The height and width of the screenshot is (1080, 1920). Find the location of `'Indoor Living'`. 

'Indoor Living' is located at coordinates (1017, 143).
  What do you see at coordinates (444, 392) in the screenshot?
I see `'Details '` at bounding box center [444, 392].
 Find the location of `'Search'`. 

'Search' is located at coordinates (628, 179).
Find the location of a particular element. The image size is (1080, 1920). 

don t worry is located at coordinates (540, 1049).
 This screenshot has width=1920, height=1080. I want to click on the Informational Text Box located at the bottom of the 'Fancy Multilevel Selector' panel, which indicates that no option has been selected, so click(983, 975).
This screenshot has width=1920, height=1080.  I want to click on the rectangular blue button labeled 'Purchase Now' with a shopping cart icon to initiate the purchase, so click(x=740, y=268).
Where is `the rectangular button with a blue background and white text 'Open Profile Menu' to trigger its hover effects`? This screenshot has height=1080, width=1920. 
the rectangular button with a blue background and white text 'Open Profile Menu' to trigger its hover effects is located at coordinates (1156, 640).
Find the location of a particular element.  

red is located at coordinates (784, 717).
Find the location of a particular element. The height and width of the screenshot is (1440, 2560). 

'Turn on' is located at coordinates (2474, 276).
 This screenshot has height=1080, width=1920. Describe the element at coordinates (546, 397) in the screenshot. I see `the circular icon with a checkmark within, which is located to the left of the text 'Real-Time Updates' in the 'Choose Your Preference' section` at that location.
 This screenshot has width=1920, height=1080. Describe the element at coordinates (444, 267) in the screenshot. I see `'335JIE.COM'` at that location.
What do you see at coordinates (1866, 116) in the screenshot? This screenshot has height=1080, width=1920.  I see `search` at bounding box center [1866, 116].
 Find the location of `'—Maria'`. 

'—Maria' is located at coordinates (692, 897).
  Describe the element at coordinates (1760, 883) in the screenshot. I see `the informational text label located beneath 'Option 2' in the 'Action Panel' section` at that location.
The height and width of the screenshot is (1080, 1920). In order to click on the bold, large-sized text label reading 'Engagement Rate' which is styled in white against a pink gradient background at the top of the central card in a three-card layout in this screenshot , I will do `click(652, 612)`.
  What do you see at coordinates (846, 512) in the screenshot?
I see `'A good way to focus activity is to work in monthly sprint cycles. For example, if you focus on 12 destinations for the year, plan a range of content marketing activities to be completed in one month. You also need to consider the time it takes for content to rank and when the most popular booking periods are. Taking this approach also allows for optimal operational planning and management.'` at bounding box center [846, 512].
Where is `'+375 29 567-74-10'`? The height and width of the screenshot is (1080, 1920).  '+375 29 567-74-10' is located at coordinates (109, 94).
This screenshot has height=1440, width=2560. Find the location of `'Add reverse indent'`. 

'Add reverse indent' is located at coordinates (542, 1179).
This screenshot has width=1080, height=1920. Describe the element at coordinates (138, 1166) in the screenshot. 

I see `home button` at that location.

GIVEN EXERCISE
Please report how many lines of the listing above contain the word "located", with case counting, and give only the number.

FULL OUTPUT
12